The Fault In Our CFTRs: Interactome Modelling of CFTR

Cystic fibrosis (CF), one of the most common inherited childhood diseases, is caused by mutations in the cystic fibrosis transmembrane conductance regulator (CFTR) gene that encodes a chloride ion channel.  A general hypothesis in my approach to combat CF is that the success of therapy will be related to the extent to which it restores missing or aberrant CFTR protein interactions.
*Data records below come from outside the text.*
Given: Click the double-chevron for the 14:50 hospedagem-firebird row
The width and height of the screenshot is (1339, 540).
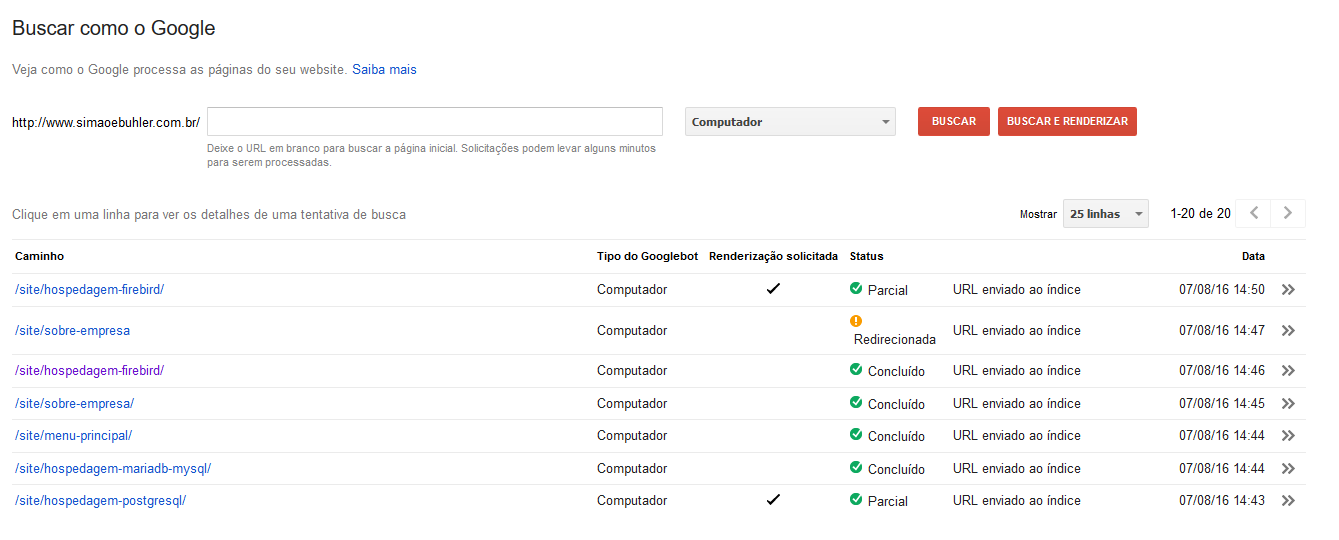Looking at the screenshot, I should coord(1288,290).

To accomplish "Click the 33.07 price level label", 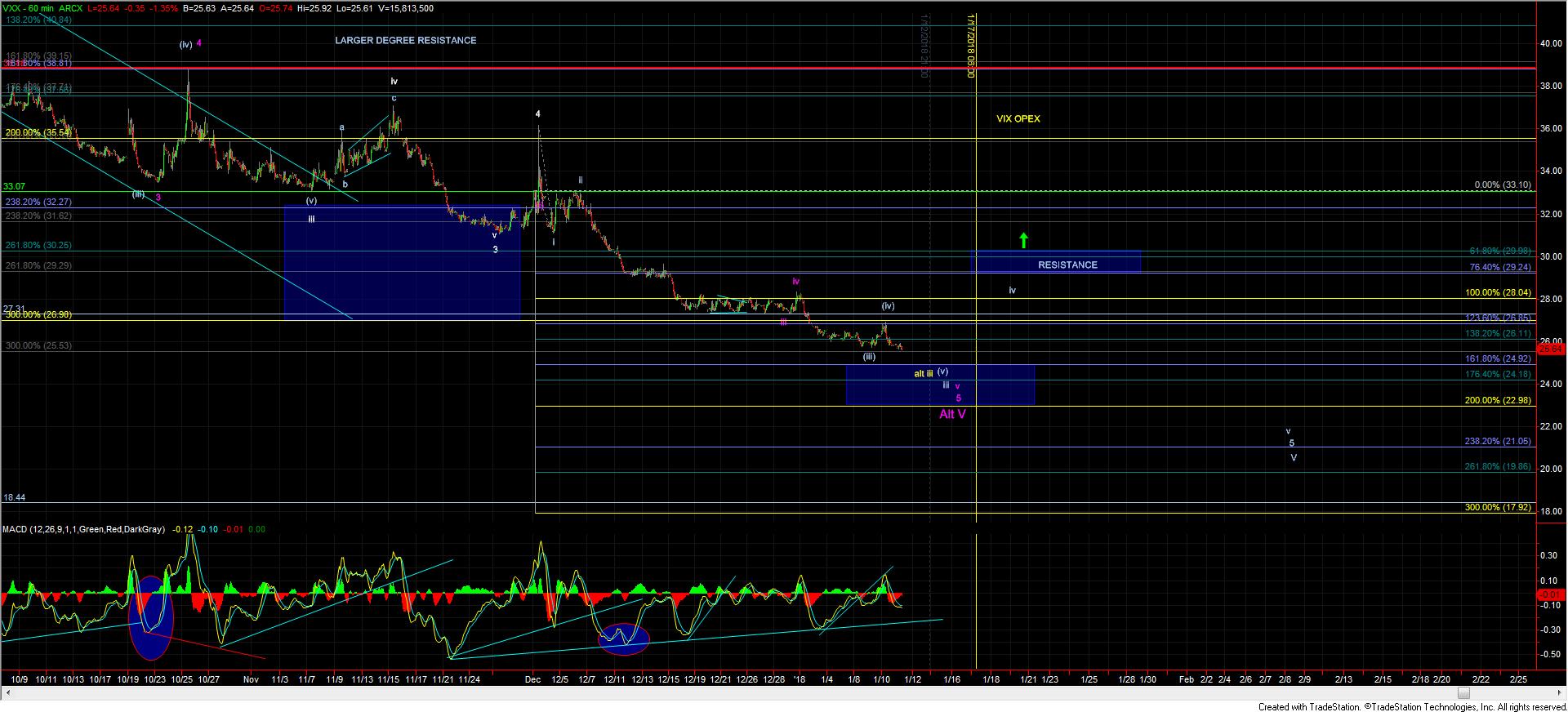I will (14, 186).
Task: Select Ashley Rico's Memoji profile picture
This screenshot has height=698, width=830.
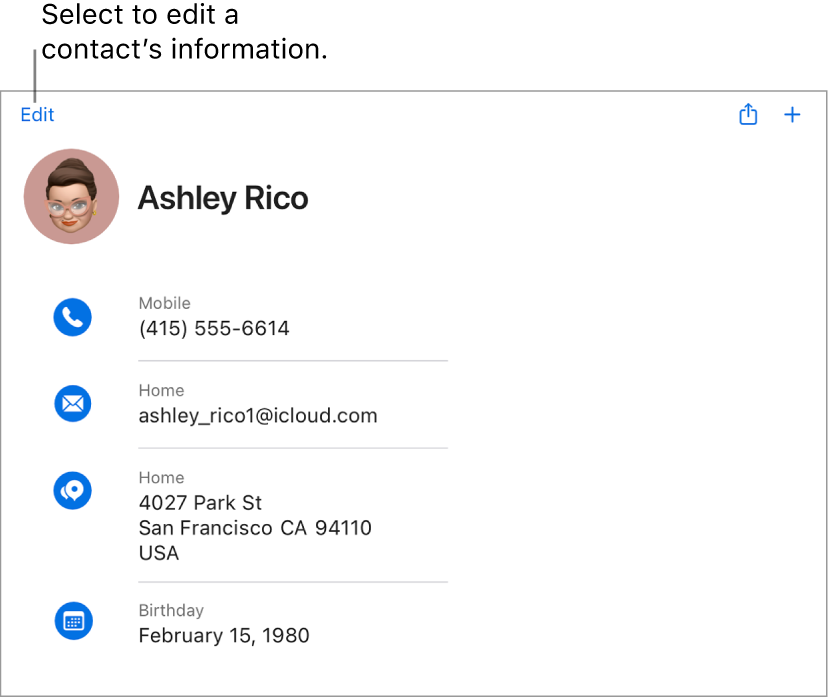Action: click(x=71, y=196)
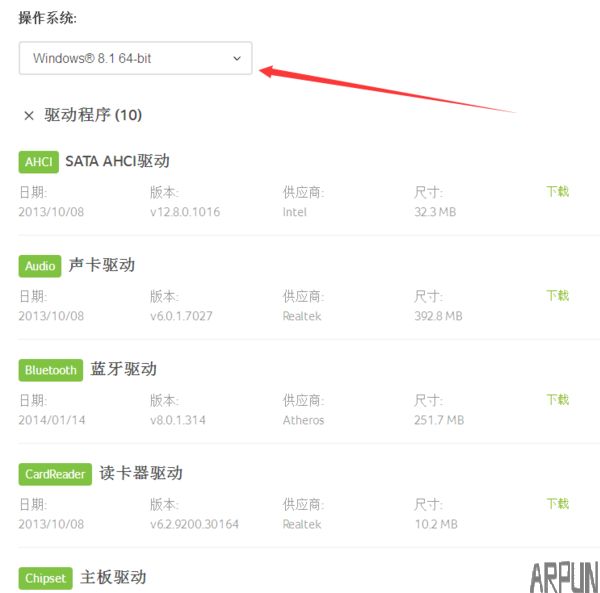Download the Realtek 声卡驱动 audio driver

(x=558, y=295)
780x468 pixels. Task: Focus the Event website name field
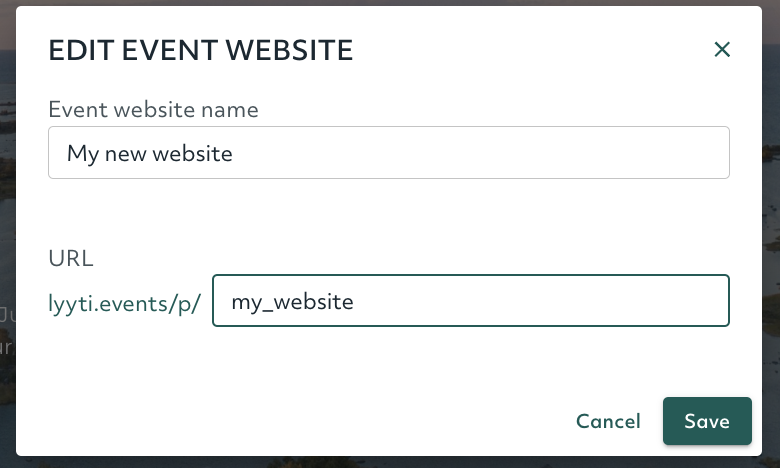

The Long-Lost Organelle: The Primary Cilium

Primary cilia are cellular ‘antennae’ that mediate critical cell signaling pathways (e.g. Hedgehog, Wnt and PDGF). Ciliary membranes must generate optimal concentrations of receptors to correctly interpret diverse extracellular cues. Ciliary defects lead to a panoply of human diseases, termed ciliopathies, and the loss of this organelle may be a key event during oncogenic transformation1. By understanding how the ciliary membrane and underlying structure are assembled, we will provide fundamental insights on cellular growth and signaling.
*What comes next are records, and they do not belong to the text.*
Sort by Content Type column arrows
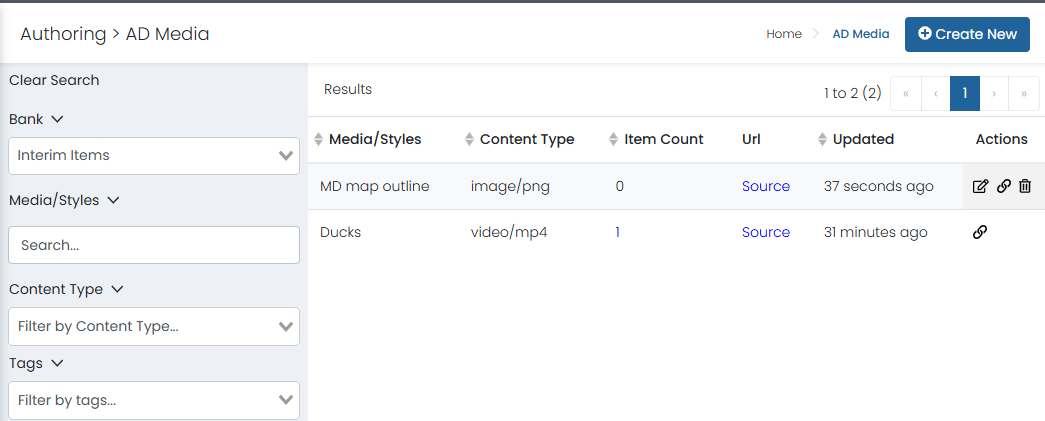 point(469,139)
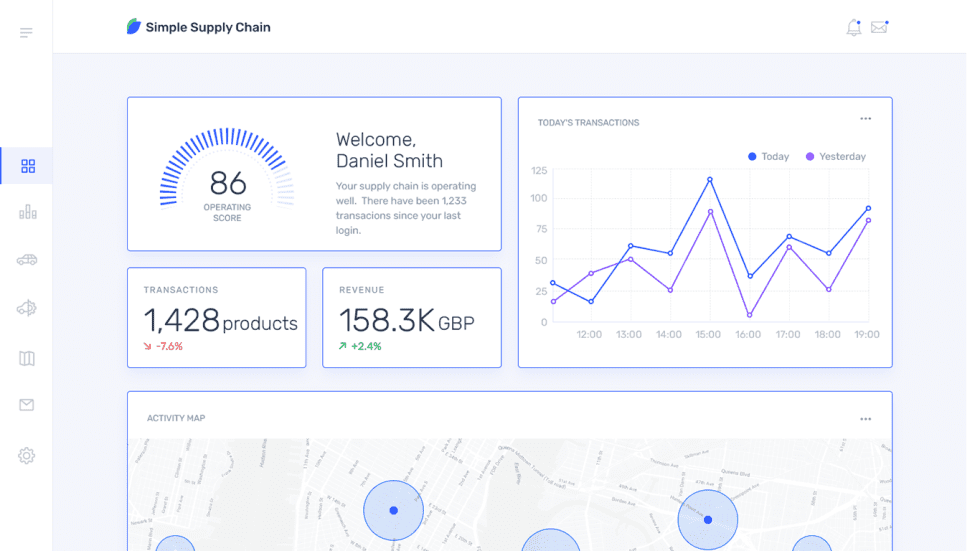Click the car with gear icon

click(27, 309)
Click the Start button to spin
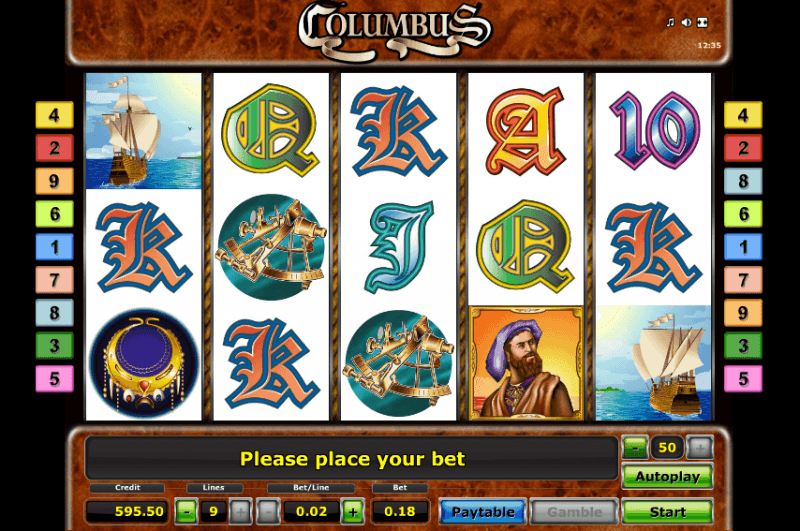Viewport: 800px width, 531px height. click(667, 511)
Polycystic Kidney Disease: Identifying the Players

Of the many clinical features of ciliopathies, a major hallmark is renal cystic disease. Polycystic Kidney Disease (PKD) results from mutations in Polycystic Kidney Disease 1 (PKD1), PKD2, or Polycystic Kidney and Hepatic Disease 1 (PKHD1) genes. ~85% of autosomal dominant polycystic kidney disease (ADPKD) is secondary to mutations in PKD1. Our hypothesis is that ciliary dysfunction may present a mechanism for ADPKD. In support of this, multiple signaling pathways are disrupted in ADPKD and accumulating evidence suggests that a number of these are mediated by primary cilia.